During this long-term trial, data on quality-of-life evaluated in a separate investigation. The researchers employed a validated, self-administered health survey called the Medical Outcomes Study (Short Form 36), to which they added numerous narcolepsy-specific items. Throughout the 40-month period, all quality-of-life scores increased and remained stable. The most significant gains from a baseline of zero indicated in the table for individuals receiving 400 mg of modafinil.
Sleep Apnea and EDS
EDS is a common sign of sleep apnea and sleeps apnea. The therapy of choice for obstructive sleep apnea, nasal continuous positive airway pressure (CPAP), can successfully remove EDS, as well as apnea episodes and associated cardiovascular effects. However, substantial EDS persists in certain instances for reasons that are still unknown. Because of their interference with sleep and the risk of cardiovascular events in this at-risk group, traditional CNS stimulants are not appropriate for treating EDS in sleep apnea.

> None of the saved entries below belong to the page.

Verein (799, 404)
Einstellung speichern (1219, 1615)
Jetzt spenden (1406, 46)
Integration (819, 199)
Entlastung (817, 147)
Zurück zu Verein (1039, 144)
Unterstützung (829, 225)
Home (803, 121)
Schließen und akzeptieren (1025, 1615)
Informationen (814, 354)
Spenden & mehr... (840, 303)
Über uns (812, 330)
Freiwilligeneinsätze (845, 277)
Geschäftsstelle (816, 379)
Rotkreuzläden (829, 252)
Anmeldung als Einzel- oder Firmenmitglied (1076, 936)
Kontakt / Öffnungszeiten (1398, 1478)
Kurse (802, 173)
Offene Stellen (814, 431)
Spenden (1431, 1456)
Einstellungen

Modafinil efficacy in treating residual EDS in sleep apnea has studied in two recent studies11, 12. Kingshott ET al11 studied 44 CPAP patients who given 400 mg of modafinil or a placebo in a randomized, double-blind, placebo-controlled crossover trial. They discovered a considerable improvement in alertness (as measured by the MWT). But no impact on drowsiness (as measured by the MSLT or the ESS), cognitive performance, or quality of life. The short sample size or the relative ability of the MWT, MSLT, and ESS to evaluate drowsiness may account for these moderate results. The researchers questioned whether the advantages of modafinil outweighed the risks. Waklert is a medicine that doctors recommend here and now.
Headache, nausea, dizziness, and sleeplessness were the most prevalent side effects of Modafinil (Modvigil). During the studies, 7% of participants stopped taking the medicine due to an adverse event. The most prevalent cause was a headache, while other factors included psychological symptoms including anxiety, agitation, irritability, and sadness. Patients on modafinil have committed suicide in the past.

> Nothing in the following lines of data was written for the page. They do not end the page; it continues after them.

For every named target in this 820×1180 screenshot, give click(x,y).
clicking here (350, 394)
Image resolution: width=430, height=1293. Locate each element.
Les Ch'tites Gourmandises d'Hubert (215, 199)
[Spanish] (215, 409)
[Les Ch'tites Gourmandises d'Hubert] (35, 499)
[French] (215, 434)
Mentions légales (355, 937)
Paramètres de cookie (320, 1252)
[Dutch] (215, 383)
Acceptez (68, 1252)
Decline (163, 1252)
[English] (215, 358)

Modafinil has linked to rashes, including one fatal instance of Stevens-Johnson syndrome. If a rash appears, the medicine should discontinued right once.

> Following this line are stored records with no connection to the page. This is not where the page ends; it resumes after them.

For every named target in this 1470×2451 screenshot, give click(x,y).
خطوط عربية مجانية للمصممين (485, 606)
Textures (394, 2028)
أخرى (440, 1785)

Modafinil probable medication interactions predicted to be comparable to Modafinil. Because modafinil slightly stimulates cytochrome P450 (CYP), it may lower medication concentrations metabolised by this enzyme, such as hormonal contraceptives, cyclosporin, carbamazepine, and midazolam. Modafinil inhibits CYP2C19 and may raise CYP2C19 substrate concentrations such as omeprazole, phenytoin, diazepam, propranolol, and clomipramine. With co-administered warfarin, more frequent INR monitoring may be necessary.
Women who use modafinil should use alternate contraception since it interacts with hormone contraceptives. Based on prior animal research with modafinil revealing prenatal effects and excretion in breast milk. Modafinil contraindicated in pregnancy and not suggested during lactation.
Modafinil is a one-of-a-kind, generally safe CNS stimulant that can help individuals with EDS stay awake. It has fewer side effects and a reduced likelihood of tolerance than traditional CNS stimulants.